# [Task inputs]
******************************
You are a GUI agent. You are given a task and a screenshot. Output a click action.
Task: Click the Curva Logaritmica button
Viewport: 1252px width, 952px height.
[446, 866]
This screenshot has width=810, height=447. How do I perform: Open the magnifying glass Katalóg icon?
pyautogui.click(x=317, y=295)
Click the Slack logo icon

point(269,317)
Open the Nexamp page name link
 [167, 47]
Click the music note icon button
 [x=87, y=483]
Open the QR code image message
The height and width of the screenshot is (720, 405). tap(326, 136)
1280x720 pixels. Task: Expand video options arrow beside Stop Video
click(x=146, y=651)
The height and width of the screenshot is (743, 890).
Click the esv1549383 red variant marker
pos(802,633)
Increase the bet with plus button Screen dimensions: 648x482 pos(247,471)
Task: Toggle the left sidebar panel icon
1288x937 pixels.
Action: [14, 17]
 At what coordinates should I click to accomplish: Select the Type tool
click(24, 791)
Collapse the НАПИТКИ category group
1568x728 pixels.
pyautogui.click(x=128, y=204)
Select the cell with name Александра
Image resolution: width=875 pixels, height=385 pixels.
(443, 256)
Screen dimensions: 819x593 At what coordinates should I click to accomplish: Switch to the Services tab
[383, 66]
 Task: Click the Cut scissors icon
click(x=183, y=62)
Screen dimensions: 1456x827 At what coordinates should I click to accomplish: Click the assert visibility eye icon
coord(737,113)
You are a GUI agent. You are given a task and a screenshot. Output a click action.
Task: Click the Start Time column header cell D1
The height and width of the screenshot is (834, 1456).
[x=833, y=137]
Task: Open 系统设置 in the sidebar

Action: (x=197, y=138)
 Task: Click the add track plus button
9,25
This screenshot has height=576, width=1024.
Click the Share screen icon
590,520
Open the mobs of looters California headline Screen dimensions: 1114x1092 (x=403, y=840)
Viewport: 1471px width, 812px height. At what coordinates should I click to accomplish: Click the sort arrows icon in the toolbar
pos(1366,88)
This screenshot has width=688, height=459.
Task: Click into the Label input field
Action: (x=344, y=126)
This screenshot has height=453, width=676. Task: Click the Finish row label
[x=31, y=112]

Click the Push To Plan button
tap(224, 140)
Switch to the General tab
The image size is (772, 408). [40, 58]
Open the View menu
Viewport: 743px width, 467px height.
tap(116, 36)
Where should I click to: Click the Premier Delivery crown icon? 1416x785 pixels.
******************************
# [Given request]
Arrange the records as a JSON list of strings, one string per line and blank lines omitted, covering only the part that opens with the line containing "Screen dimensions: 819x593" and closes with the line containing "Action: (x=344, y=126)", both included.

# [Solution to this task]
[
  "Screen dimensions: 819x593 At what coordinates should I click to accomplish: Switch to the Services tab",
  "[383, 66]",
  " Task: Click the Cut scissors icon",
  "click(x=183, y=62)",
  "Screen dimensions: 1456x827 At what coordinates should I click to accomplish: Click the assert visibility eye icon",
  "coord(737,113)",
  "You are a GUI agent. You are given a task and a screenshot. Output a click action.",
  "Task: Click the Start Time column header cell D1",
  "The height and width of the screenshot is (834, 1456).",
  "[x=833, y=137]",
  "Task: Open 系统设置 in the sidebar",
  "Action: (x=197, y=138)",
  " Task: Click the add track plus button",
  "9,25",
  "This screenshot has height=576, width=1024.",
  "Click the Share screen icon",
  "590,520",
  "Open the mobs of looters California headline Screen dimensions: 1114x1092 (x=403, y=840)",
  "Viewport: 1471px width, 812px height. At what coordinates should I click to accomplish: Click the sort arrows icon in the toolbar",
  "pos(1366,88)",
  "This screenshot has width=688, height=459.",
  "Task: Click into the Label input field",
  "Action: (x=344, y=126)"
]